那时的斯普林菲尔德很小,凶手一直没找到,直到今天,厄里医生的死还是个谜。厄里只留下一笔很少的遗产,他的妻子只能靠出租房屋来维持生计,在他们结婚后不久,林肯先生和夫人就来到厄里夫人的家里住宿了。
吉米·麦尔斯叔叔告诉我,他经常听说他的姑妈,也就是厄里医生的遗孀提起一件事:
一天上午,林肯及其夫人正在吃早餐,突然,林肯不知道做了什么事,让其夫人火冒三丈。
究竟是什么事,现在没人记得,只知道林肯夫人一怒之下,当着其他住宿者的面,将一杯热咖啡泼在了林肯脸上。
林肯默不做声地坐在那里,他蒙受了羞辱。厄里夫人急忙拿来湿毛巾,帮林肯擦脸及衣服上的咖啡汁。林肯二十几年的婚姻生活,也许从这件小事上就可见一斑。
斯普林菲尔德地区有十一个律师,他们不可能都在一个地方谋生计。所以,他们骑马从一个县到另外一个县,并一直跟随着法官大卫·戴维斯。戴维斯是一名大法官,整个第八司法区都是他的工作范围,由于他会在不同地方开庭,律师们便要在不同地方往返奔波。

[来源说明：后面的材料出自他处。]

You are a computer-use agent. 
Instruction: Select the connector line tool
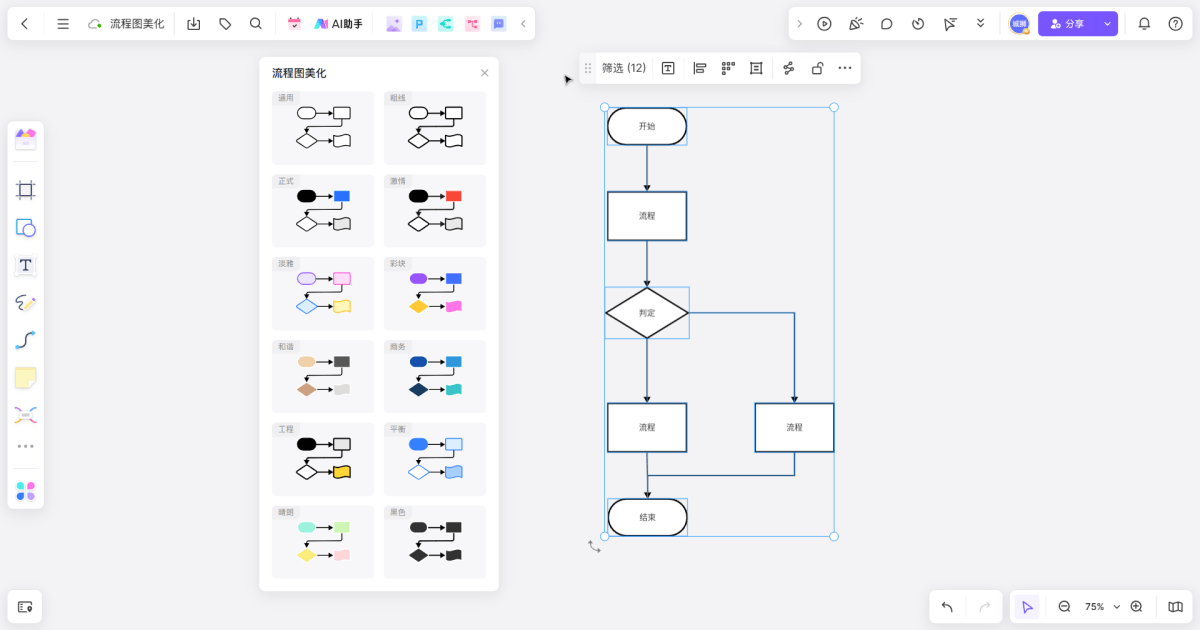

其他的律师每个周六都回到斯普林菲尔德,与自己的家人一起度周末。但林肯没有回去。他害怕回家,春季的三个月过去了,秋季三个月又过去了,他在别的地方徘徊,却始终不愿走近斯普林菲尔德。
一年又一年,林肯始终这样坚持着,尽管乡村旅馆的住宿条件很差,但他宁愿住条件差的旅馆,也不愿意回自己的家,他不喜欢自己妻子暴躁如雷的脾气。林肯家的邻居是这样说的:“林肯夫人脾气很暴躁,林肯被她折磨得够呛。”
贝弗利奇参议员称林肯夫人的声音尖厉,嗓门很大,连街对面都能听见,附近的邻居都能听到她经常大发雷霆。而且她经常用非口头方式发泄愤怒,她的暴力行径实在太多。
赫尔顿认为自己很了解玛丽的心态,他分析说:“她不停地朝林肯发火,把自己的丈夫折磨得晕头转向,因为她强烈的自尊心曾经深受林肯打击,她觉得自己在人们面前丢尽颜面,因此她要复仇,她正常的心智和情感都被复仇控制了。”
她不停地挑林肯的毛病:驼背,走路样子很笨拙,脚步不齐,像极了印度人。她还抱怨林肯的步伐没有弹力,动作根本不优雅。玛丽甚至还模仿林肯的步伐,并嘲笑他踮着脚走路。她说林肯招风耳,鼻子不直,下嘴唇太突出了,使得他看上去就像个能吃的人,并抱怨林肯的脚和手大,但头却很小。
正是林肯一向对自己外表毫不在乎的态度,激起了玛丽的敏感细胞,让她很不高兴。“林肯夫人的吵闹并不是毫无道理。”赫尔顿说。有时候,林肯在大街上走时,一条裤脚扎在长靴里,而另一只裤脚露在外面,他的长靴从未被擦过或保养过,他的衣领需要换了,他的大衣需要擦油了。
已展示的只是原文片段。